Rush (1974)


1.Finding My Way
2.Need Some Love
3.Take A Friend
4.Here Again
5.What You're Doing
6.In the Mood
7.Before and After
8.Working Man

 

Rush's very first album, released when some of the guys were barely out of their teens, is undoubtedly the hardest thing that they've ever released. Not the best, just the hardest. This was the only album that featured original drummer John Rutsey. Along with mainstays Geddy Lee and Alex Lifeson, the trio proved that they could generate some powerful, formidable riffs that quickly made them synonymous with the likes of bands like Creem and Led Zeppelin.

When an advanced copy of this album arrived at a station in neighboring Cleveland (the band themselves are Canadian – as if you didn't know), the disc jockey picked the longest track, Working Man, to play since long songs are good "bathroom breaks". The phone boards soon lit up.
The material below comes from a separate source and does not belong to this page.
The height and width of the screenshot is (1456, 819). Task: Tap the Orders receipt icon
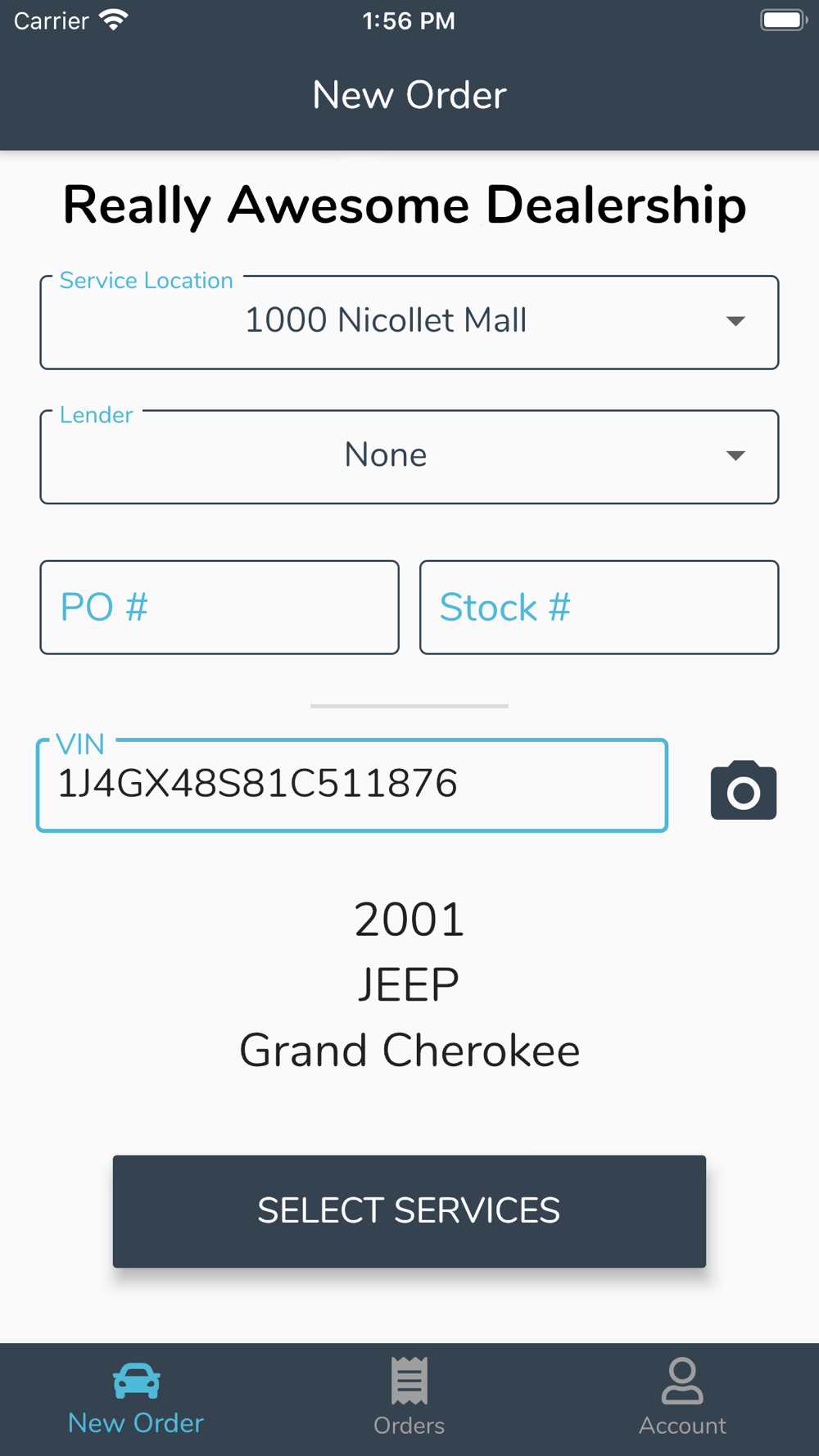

People were wanting to know how they could get their hands on what they thought was the "new Led Zeppelin" record. Fortunately, Working Man is the best cut on the record, but there are several other fine pieces as well. The opener Finding My Way is pretty incredible – Alex plays a mean, if ordinary screaming guitar intro. They also choose one of the best tracks What You're Doing to lead off side two of the record. The remainder of the cuts aren't as forceful as these, but the majority sound well enough to justify their place on the record.

There are several instances where the band's youth and inexperience creeps in, but when you take into consideration that the guys probably weren't even shaving every day yet, it should be quick to forgive. Example: The opening riff to Finding My Way starts off audible only in the left channel. It then slowly fades into both speakers – then keeps going to where you can only hear it in the right channel. Seems a bit silly, but they were obviously having fun and "experimenting" with the knobs and buttons in the record studio.
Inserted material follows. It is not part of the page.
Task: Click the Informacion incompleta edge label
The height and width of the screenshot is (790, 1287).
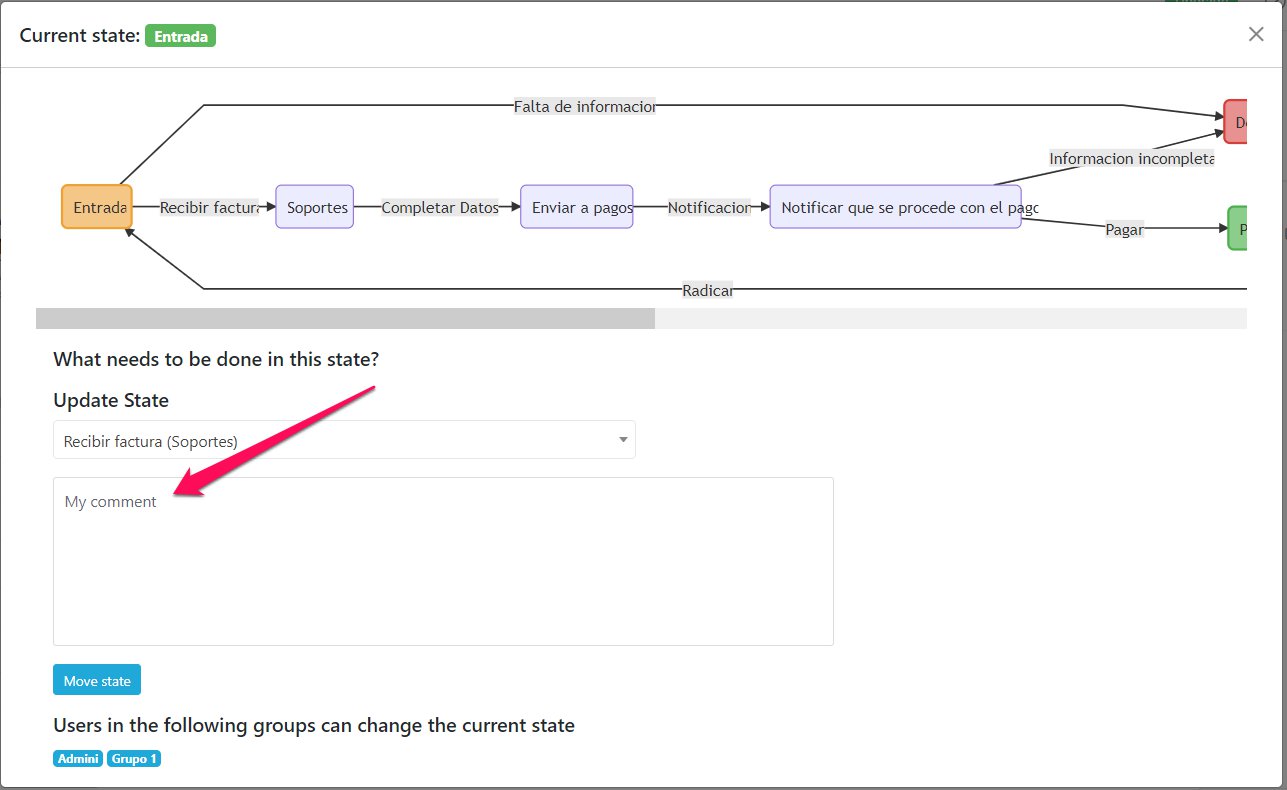Action: 1131,158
Because of illness, Rutsey was forced to leave the band before they even began a tour to support this record, and Neil Peart was quickly recruited to hammer away at the drum stool. Although Peart would soon evolve as one of the best drummers in the business, he would also become the band's premier lyric writer. His lyrics would be mighty heavy, which would force Geddy Lee and Alex Lifeson to write some significantly more complex arrangements. Since this type of music writing would essentially become part of the band's signature sound (that most would love, but some would hate), it's important to note that none of that complexity is here on this record without Neil Peart. This is just straight forward, hard rock and roll. Maybe that's why there are some naysayers that say this was the band's best album?

Spinal Tap Moment: This record comes with a disclaimer on the back cover that says something like "This record sounds best when played loud". Ironically, it's true. It's very very true.